Моя жизнь и люди, которых я знал - Андрей Чегодаев
Шрифт:
Интервал:
Закладка:
Я тут же прекратил собрания «научно — исследовательского кружка». Не знаю, куда «активные» комсомольцы перенесли свои столкновения и ссоры. Только адрес очередных доносов остался, очевидно, прежний. В скором времени судьба, подобная лебитовской, постигла Женю Кронмана — не помню, еще в пределах университета или после его окончания, но с тем же составом участников спектакля. Кронман появился на несколько дней в Москве в короткий либеральный период непосредственно за окончанием войны, но весь остаток своей жизни вынужден был провести в Нижнем Тагиле, работал сотрудником тагильского музея, почти вне всякой связи с наукой об искусстве.
В последний год (или, точнее, сезон) моего пребывания в Московском университете произошли еще два — совсем мелких — события, однако оставившие тяжелый и неприятный осадок в моей душе. В 1928/1929 учебном году стал читать (вероятно, прекрасно!) курс лекций по истории эстетических учений В. Асмус. Совершенно не помню, по каким причинам я не стал слушать его лекции. Но в самом конце четвертого курса неожиданно (для меня) выяснилось, что нужно сдать экзамен по эстетике. И я сдал экзамен Асмусу — позорно плохо. С тех пор прошел уже 61 год, а мне до сих пор очень стыдно! Я постарался искупить свое прегрешение (без ведома Асмуса) изобильным чтением в дальнейшие годы книг по эстетике, но чувствую себя глубоко перед ним виноватым, по существу, ни за что ни про что его оскорбившим. Надеюсь, что сам Асмус об этом не помнит!

ИСХОДНЫЕ ДАННЫЕ:

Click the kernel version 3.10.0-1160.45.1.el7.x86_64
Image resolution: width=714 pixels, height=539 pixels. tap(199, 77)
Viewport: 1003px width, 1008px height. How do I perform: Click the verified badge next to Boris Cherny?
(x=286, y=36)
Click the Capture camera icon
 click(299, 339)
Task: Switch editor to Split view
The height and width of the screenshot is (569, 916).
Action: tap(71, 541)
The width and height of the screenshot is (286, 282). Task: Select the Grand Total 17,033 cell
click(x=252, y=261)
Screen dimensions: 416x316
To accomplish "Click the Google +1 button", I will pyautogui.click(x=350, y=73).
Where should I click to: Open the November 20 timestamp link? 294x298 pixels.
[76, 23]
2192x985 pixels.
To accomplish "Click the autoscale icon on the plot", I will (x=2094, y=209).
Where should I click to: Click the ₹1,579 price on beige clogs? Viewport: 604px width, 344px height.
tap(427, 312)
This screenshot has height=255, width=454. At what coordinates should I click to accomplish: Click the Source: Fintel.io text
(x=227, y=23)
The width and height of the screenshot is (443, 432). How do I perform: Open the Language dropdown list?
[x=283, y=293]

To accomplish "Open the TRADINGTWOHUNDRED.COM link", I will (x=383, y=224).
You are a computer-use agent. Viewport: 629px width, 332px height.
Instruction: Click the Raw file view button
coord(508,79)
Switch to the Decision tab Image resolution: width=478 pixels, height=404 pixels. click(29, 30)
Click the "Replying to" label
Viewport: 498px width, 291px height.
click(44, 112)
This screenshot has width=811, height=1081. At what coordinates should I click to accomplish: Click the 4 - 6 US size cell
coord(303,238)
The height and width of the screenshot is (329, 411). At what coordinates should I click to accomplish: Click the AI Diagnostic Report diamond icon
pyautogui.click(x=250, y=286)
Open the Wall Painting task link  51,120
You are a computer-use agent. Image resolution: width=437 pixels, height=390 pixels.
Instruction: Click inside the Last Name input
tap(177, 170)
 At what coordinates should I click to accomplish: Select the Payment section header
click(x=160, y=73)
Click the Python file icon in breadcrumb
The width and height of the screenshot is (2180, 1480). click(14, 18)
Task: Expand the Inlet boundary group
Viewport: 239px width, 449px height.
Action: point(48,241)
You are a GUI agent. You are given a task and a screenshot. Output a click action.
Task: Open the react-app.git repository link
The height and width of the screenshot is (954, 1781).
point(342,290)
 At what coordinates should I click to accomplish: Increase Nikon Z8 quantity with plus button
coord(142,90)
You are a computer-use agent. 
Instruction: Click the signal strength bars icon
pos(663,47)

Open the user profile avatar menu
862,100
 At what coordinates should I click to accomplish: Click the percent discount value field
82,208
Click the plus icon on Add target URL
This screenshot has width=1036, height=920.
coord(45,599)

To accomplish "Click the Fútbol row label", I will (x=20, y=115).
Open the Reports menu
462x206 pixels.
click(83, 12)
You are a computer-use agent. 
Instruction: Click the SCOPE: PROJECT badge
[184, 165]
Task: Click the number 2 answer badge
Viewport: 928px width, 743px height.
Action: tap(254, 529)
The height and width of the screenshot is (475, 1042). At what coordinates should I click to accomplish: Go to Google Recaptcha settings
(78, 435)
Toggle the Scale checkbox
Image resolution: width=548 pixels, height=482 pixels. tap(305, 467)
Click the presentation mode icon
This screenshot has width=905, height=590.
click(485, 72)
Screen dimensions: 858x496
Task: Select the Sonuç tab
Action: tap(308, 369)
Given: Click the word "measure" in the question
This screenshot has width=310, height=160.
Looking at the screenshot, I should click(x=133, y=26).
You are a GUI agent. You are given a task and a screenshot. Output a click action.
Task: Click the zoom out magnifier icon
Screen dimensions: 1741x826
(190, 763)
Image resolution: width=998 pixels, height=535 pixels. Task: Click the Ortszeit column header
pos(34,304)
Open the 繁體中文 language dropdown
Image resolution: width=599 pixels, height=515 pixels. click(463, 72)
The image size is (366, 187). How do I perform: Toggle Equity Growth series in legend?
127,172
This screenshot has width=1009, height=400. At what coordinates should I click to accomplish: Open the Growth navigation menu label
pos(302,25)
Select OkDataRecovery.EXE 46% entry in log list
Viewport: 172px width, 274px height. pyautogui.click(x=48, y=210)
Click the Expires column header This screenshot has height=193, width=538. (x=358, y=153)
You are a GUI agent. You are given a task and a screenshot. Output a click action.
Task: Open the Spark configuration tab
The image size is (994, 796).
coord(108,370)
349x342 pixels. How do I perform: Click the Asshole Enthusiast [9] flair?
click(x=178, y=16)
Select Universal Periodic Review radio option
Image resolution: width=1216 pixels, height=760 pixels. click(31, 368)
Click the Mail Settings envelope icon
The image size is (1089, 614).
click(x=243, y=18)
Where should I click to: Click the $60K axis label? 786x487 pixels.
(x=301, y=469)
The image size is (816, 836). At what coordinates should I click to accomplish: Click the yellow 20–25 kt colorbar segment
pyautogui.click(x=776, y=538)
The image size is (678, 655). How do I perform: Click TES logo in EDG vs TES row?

ФОРМУЛИРОВКА ЗАДАНИЯ:
Дословно перепечатайте из выбранного фрагмента отрывок от слов «В последний год» до слов «этом не помнит!» включительно.

РЕЗУЛЬТАТ:
В последний год (или, точнее, сезон) моего пребывания в Московском университете произошли еще два — совсем мелких — события, однако оставившие тяжелый и неприятный осадок в моей душе. В 1928/1929 учебном году стал читать (вероятно, прекрасно!) курс лекций по истории эстетических учений В. Асмус. Совершенно не помню, по каким причинам я не стал слушать его лекции. Но в самом конце четвертого курса неожиданно (для меня) выяснилось, что нужно сдать экзамен по эстетике. И я сдал экзамен Асмусу — позорно плохо. С тех пор прошел уже 61 год, а мне до сих пор очень стыдно! Я постарался искупить свое прегрешение (без ведома Асмуса) изобильным чтением в дальнейшие годы книг по эстетике, но чувствую себя глубоко перед ним виноватым, по существу, ни за что ни про что его оскорбившим. Надеюсь, что сам Асмус об этом не помнит!